Com base nesta possibilidade legal, a Fundação Terra, de Arcoverde, lança a campanha Doação Sem Dor. O objetivo é sensibilizar as empresas, que têm até o final deste mês para entregar a declaração do Imposto de Renda, a destinar uma porcentagem do valor devido para a organização social sem fins lucrativos. “Algumas pessoas reclamam que não veem para onde o imposto vai. Quando elas têm a possibilidade de dizer: ‘Quero que uma parte fique na minha cidade, ou quero que apoie o trabalho de uma instituição que eu conheço´, os benefícios do IR se tornam algo mais concreto na percepção delas”, explica o delegado da Receita Federal em Caruaru, Luiz Gonzaga V. Leite. Ele comenta ainda que o direcionamento social desse tributo faz parte de uma concepção de justiça fiscal da entidade: “A Receita busca fazer estudos e formas de mostrar que, ao ser bem aplicado, o dinheiro faz a diferença positivamente na vida das pessoas”.
Entre as vantagens de se fazer essa modalidade de doação, está a chance de decidir como o dinheiro do Imposto de Renda vai ser gasto e de acompanhar a execução dos projetos. A Fundação Terra é reconhecida pelo forte trabalho social que desenvolve em Arcoverde, cidade localizada no Sertão de Pernambuco, e em Maracanaú, na Região Metropolitana de Fortaleza. Há um ano, a organização também inaugurou o Centro de Apoio aos Moradores de Rua (C Amor), no Pátio da Santa Cruz, centro do Recife.

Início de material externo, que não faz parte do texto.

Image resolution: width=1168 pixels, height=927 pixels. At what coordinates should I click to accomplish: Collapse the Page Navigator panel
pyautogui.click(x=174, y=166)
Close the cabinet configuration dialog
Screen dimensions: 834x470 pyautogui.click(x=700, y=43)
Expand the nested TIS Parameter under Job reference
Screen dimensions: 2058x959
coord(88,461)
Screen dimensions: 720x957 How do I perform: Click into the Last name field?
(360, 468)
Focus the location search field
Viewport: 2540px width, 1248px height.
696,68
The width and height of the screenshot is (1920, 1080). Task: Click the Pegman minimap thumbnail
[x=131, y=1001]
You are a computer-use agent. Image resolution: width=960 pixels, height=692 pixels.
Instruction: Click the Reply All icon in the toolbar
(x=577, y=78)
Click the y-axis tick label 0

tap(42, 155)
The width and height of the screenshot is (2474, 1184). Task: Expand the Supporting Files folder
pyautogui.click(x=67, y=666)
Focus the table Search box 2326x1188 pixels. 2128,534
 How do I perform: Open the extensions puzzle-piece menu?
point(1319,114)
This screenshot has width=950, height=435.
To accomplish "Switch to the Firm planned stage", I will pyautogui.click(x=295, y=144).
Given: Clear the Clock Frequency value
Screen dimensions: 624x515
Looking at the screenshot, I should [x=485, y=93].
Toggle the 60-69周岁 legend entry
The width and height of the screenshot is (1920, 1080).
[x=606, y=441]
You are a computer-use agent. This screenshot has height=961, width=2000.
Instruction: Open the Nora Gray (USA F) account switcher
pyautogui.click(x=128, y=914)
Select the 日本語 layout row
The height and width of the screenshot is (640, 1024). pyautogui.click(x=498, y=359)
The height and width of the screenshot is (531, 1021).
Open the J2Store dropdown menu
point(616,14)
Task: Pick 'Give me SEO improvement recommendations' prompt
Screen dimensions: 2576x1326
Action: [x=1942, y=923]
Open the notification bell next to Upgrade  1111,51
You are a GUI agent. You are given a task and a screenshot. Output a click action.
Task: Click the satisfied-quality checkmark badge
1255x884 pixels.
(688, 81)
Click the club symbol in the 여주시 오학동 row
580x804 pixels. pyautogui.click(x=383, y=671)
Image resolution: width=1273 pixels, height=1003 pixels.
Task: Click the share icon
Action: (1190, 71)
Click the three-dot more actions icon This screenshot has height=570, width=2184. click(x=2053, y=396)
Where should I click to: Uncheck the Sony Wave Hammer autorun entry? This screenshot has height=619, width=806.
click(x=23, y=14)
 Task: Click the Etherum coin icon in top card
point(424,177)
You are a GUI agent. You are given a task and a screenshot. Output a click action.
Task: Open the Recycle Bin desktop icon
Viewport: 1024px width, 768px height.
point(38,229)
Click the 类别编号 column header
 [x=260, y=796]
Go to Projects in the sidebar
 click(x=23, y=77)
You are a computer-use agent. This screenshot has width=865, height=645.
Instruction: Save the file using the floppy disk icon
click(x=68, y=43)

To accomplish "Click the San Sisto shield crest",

Ao todo, esses projetos oferecem duas escolas e três creches para cerca de mil crianças; um centro de reabilitação motora, intelectual, visual e auditiva; educação complementar, ensino profissionalizante para jovens e adultos, dois abrigos de idosos, casas de acolhimento para crianças e adolescentes em situação de vulnerabilidade, entre outros programas sociais. “Eu conheço pessoalmente essas ações há mais de 10 anos”, afirma a empresária pernambucana Anne Kelly Vasconcelos, da rede de supermercados São José. “Nós já pagaríamos esse dinheiro para o governo de todo jeito. Então, é só destinar uma parte para a Fundação Terra, uma organização que transforma vidas e que traz esperança, com muito amor”, destaca Anne Kelly, explicando a sua motivação na hora de doar.
“A Fundação Terra é uma instituição que há vários anos vem dedicando energia e amor a projetos que apoiam o desenvolvimento de milhares de pessoas. Vale a pena conhecer e ajudar”, ressalta o empresário cearense Francisco Marinho, da rede Ibyte de equipamentos eletrônicos e suprimentos para informática. “O empresário pode fazer o bem sem aumentar suas despesas. Vai levar felicidade para crianças e idosos sem gastar nada”, reforça Padre Airton Freire, criador e presidente da Fundação Terra.
“Fazer a destinação do Imposto de Renda para a Fundação Terra é muito simples. Na hora da declaração, basta calcular 1% do valor do IR devido e depositar no Fundo da Criança e do Adolescente, e mais 1% no Fundo do Idoso. Ainda é possível destinar 4% pela Lei Rouanet”, explica o presidente do Conselho Regional de Contabilidade de Pernambuco (CRC-PE), José Campos. “É importante que o total não ultrapasse os 6%”, reforça. Ele sugere aos empresários que conversem com seus contadores sobre essa forma de doação, que não custa nada e é muito segura. “O contador vai saber como emitir o Darf, fazer o pagamento e registrar na declaração do IR. Não tem erro”, resume.
Para Campos, os brasileiros deveriam estar mais atentos a ações como a proposta pela campanha Doação Sem Dor. “O nosso povo poderia ser mais consciente em relação a atitudes de responsabilidade social. Essas práticas deveriam ser algo muito natural, como já ocorre em vários países”, destaca o presidente do CRC-PE.